**Gestellte Aufgabe:** Schreibe die Datensätze von der Zeile mit „Viewport: 1830px width, 600px height.“ bis zu ihrem Ende einschließlich als nummerierte Liste um und lass dabei Leerzeilen weg. Nimm die Bilder nicht in die Antwort auf.
━━━━━ Datensatz
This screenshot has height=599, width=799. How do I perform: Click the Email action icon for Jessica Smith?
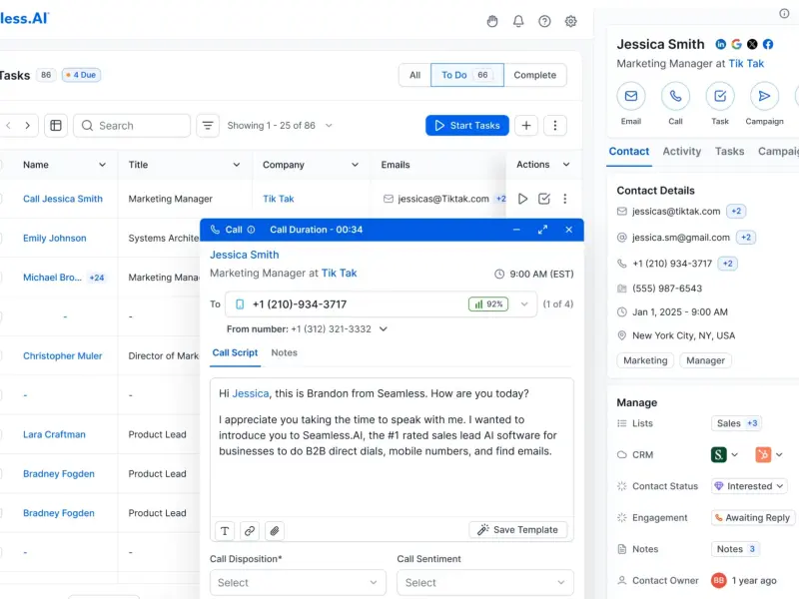[x=631, y=96]
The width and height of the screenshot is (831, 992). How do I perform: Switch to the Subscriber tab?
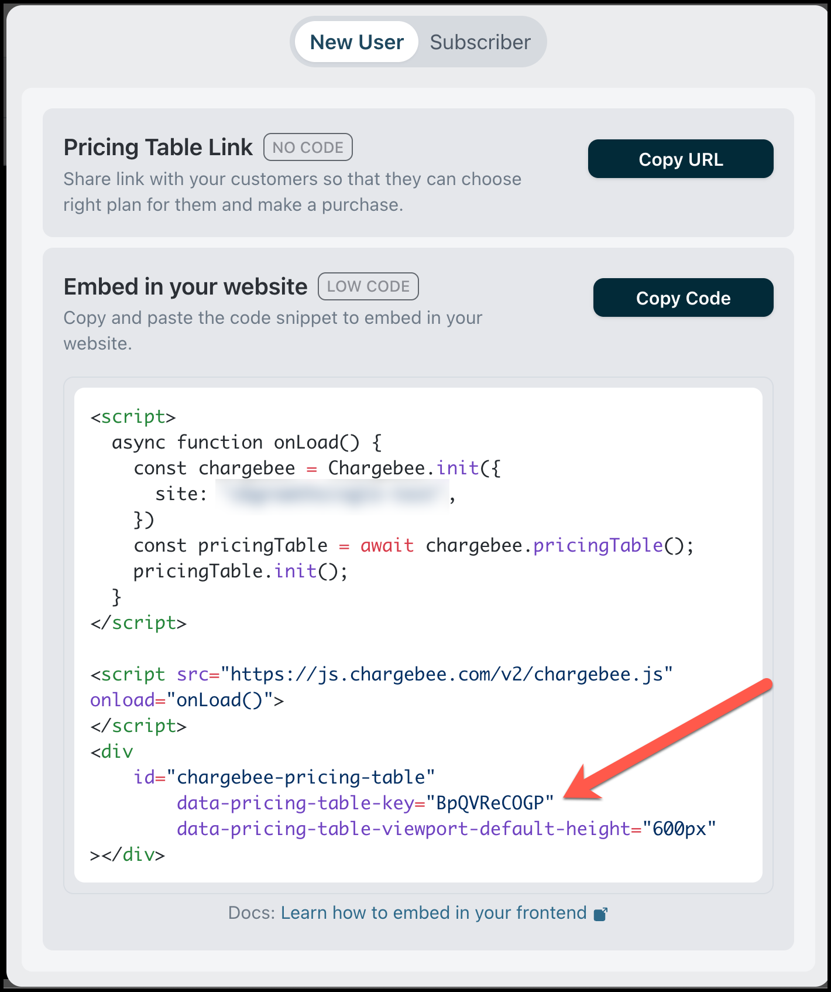coord(479,41)
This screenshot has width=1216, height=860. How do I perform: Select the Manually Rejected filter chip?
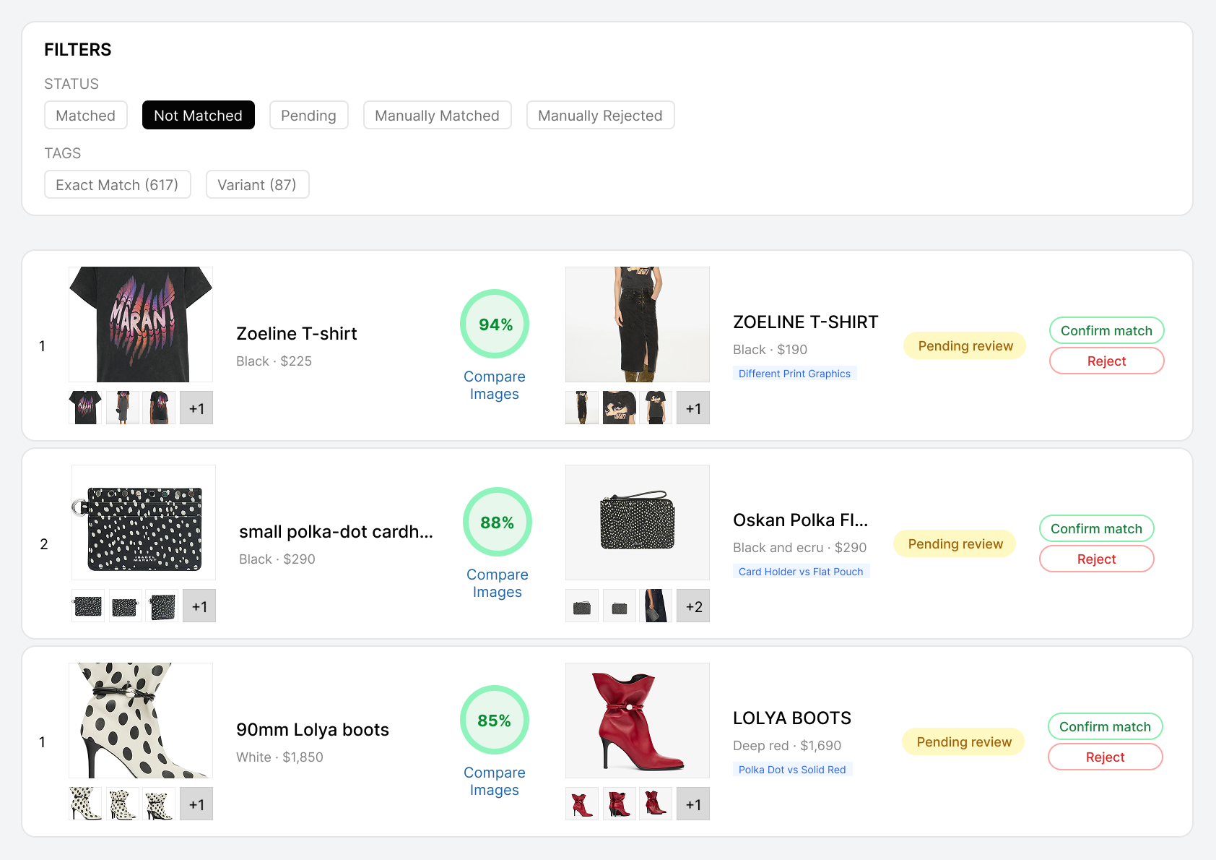pyautogui.click(x=600, y=115)
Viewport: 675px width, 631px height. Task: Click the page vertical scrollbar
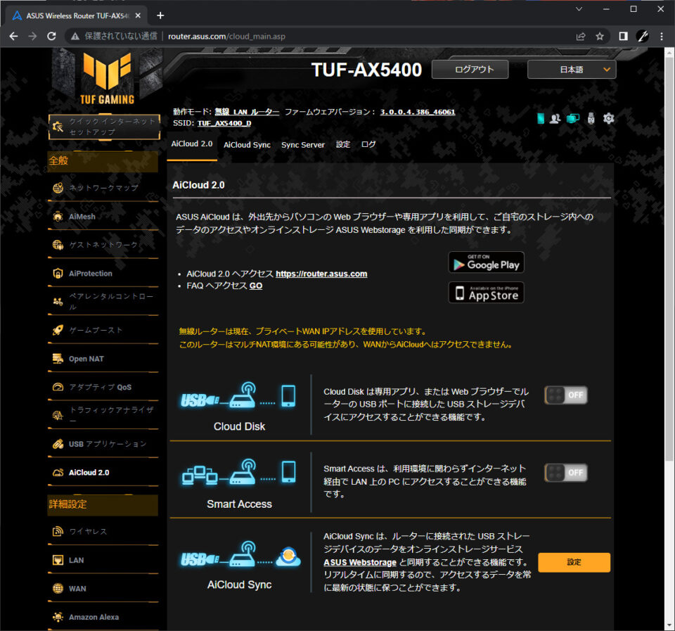pyautogui.click(x=669, y=258)
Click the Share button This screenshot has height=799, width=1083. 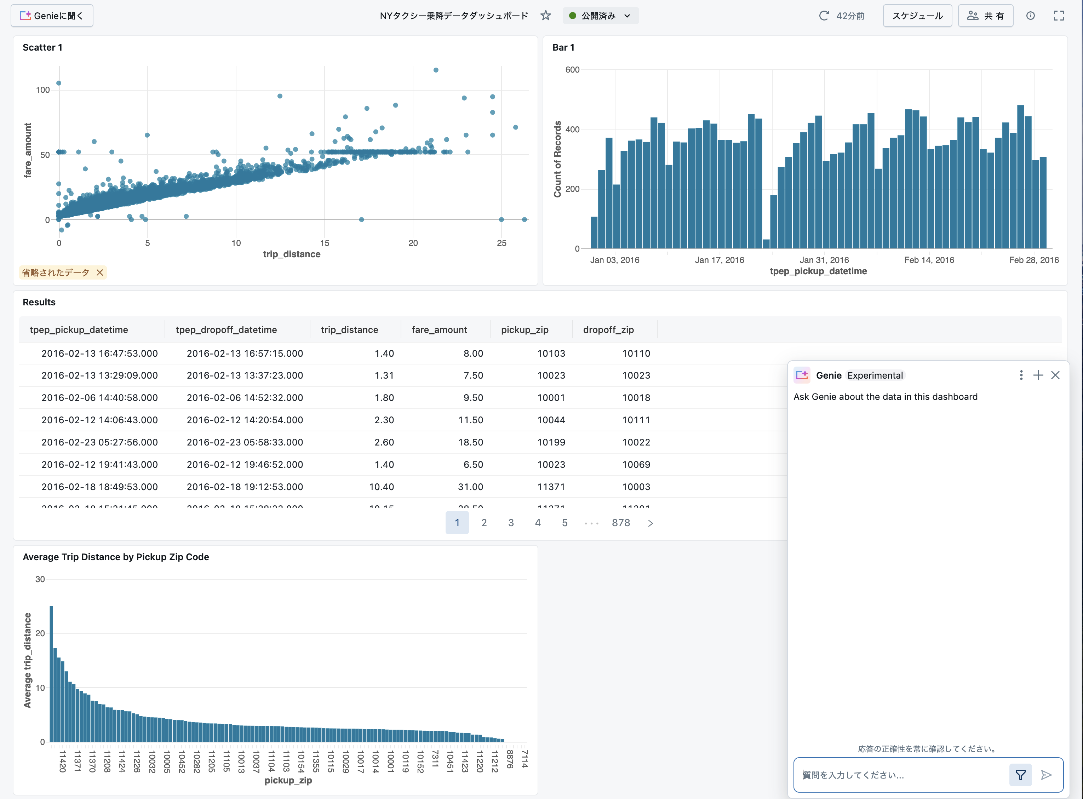985,16
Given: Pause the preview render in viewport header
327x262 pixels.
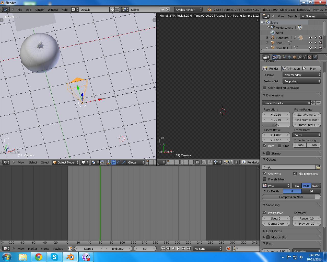Looking at the screenshot, I should tap(237, 162).
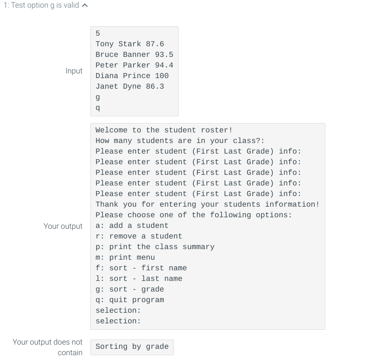Select the 'Input' label
Screen dimensions: 380x359
click(74, 71)
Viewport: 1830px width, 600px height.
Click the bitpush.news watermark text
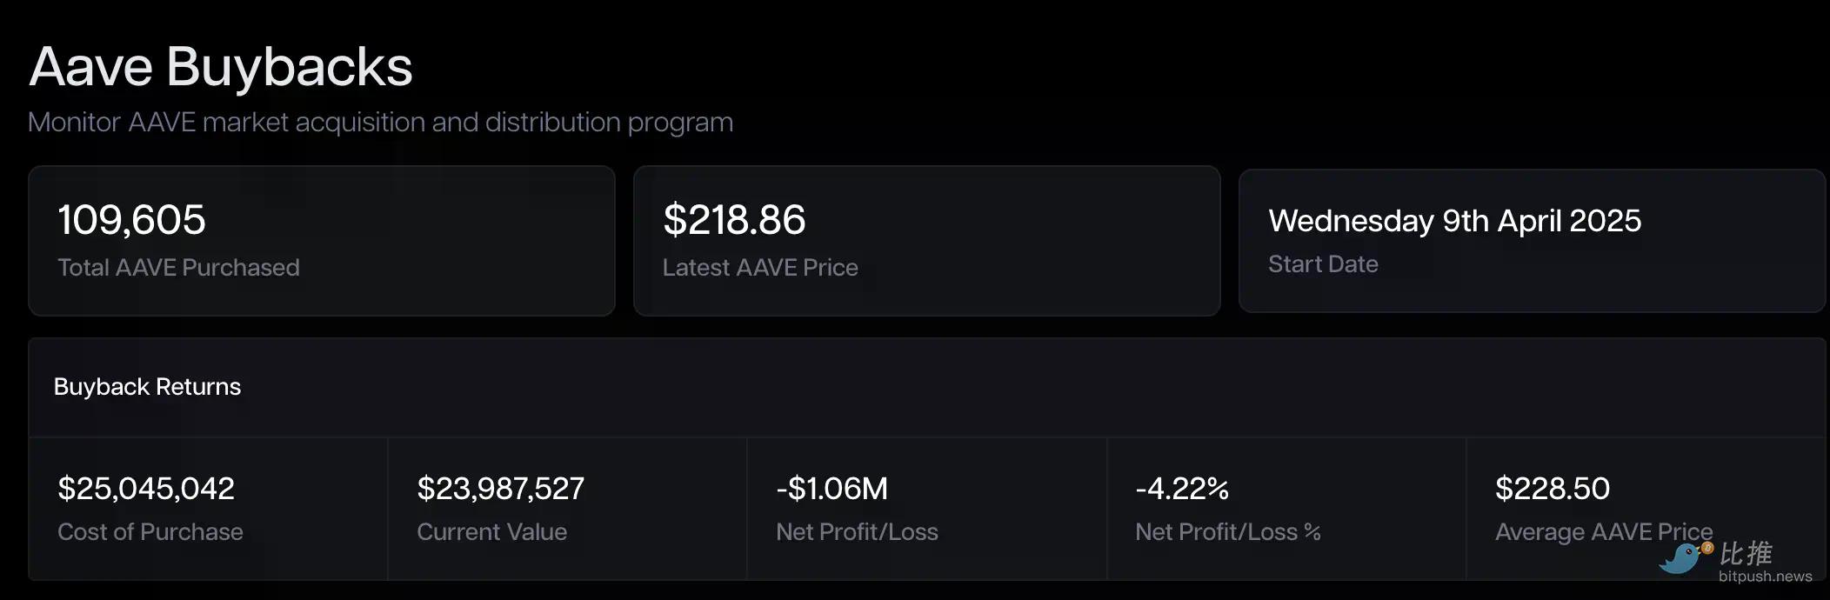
━━━━━━━━━━
**Antwort zur Aufgabe:**
1. Viewport: 1830px width, 600px height.
2. Click the bitpush.news watermark text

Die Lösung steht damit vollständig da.